### REQUIREMENT
Emit the data below verbatim, stripping out any pictures.
BEGIN MATERIAL FOR THIS TASK
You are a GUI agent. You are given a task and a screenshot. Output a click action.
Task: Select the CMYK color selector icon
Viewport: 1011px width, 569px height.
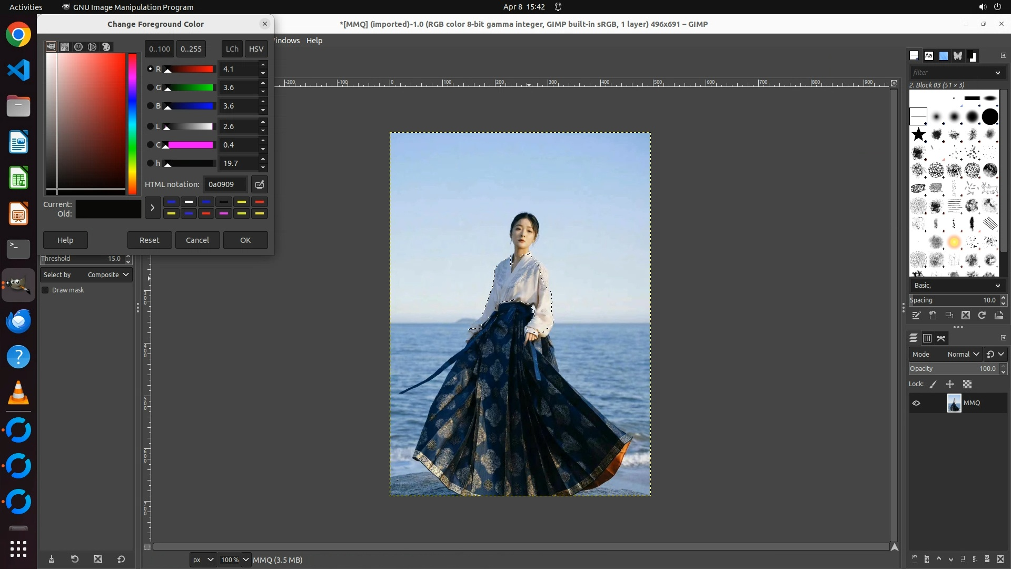[x=65, y=47]
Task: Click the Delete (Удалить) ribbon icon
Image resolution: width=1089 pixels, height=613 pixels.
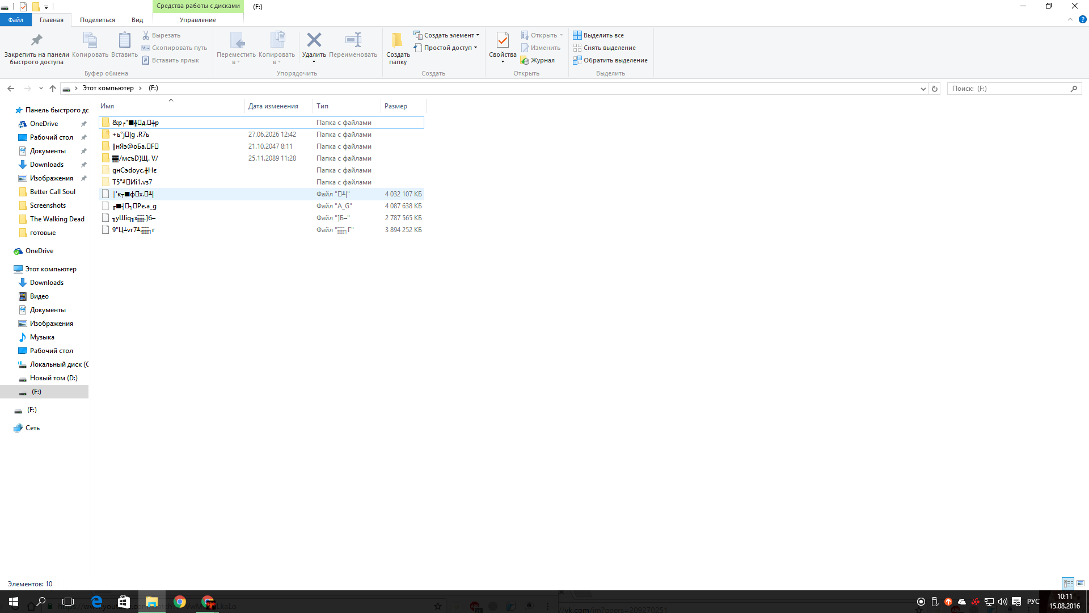Action: (x=314, y=41)
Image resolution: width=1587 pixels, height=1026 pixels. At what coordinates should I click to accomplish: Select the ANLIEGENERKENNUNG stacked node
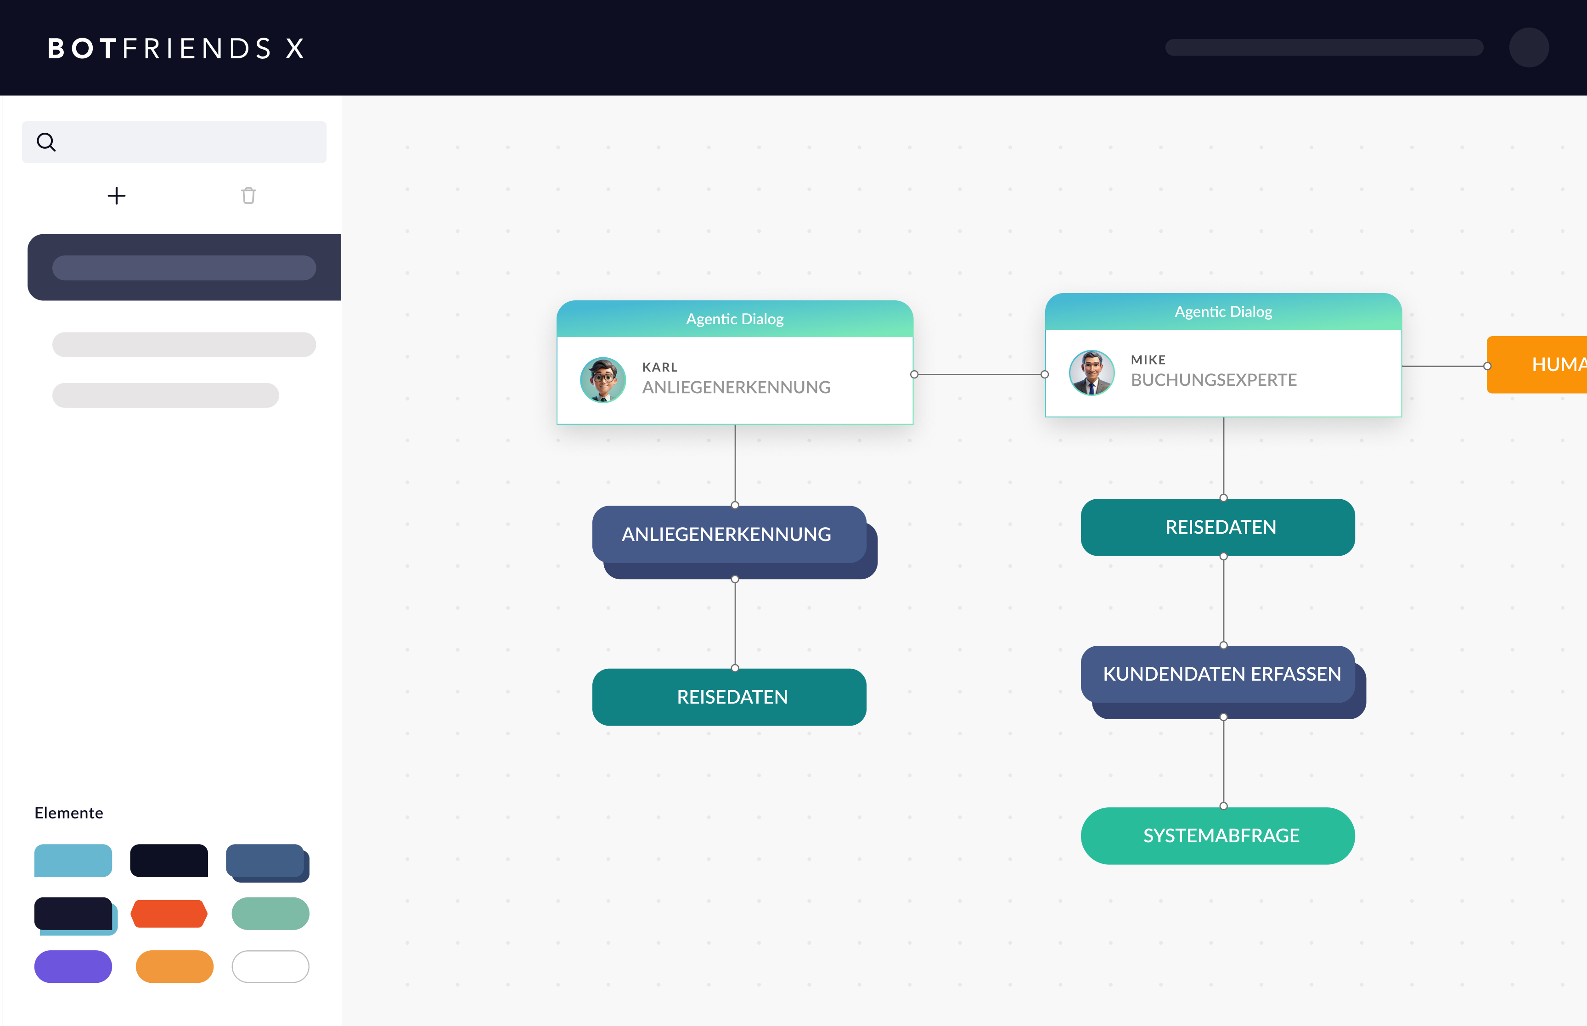[x=729, y=534]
END MATERIAL FOR THIS TASK
### TASK ANSWER
You are a GUI agent. You are given a task and a screenshot. Output a click action.
Task: Select the CMYK color selector icon
Viewport: 1011px width, 569px height.
[x=65, y=47]
Task: Click the Delete (Удалить) ribbon icon
Image resolution: width=1089 pixels, height=613 pixels.
Action: (x=314, y=41)
Image resolution: width=1587 pixels, height=1026 pixels. At what coordinates should I click to accomplish: Select the ANLIEGENERKENNUNG stacked node
[x=729, y=534]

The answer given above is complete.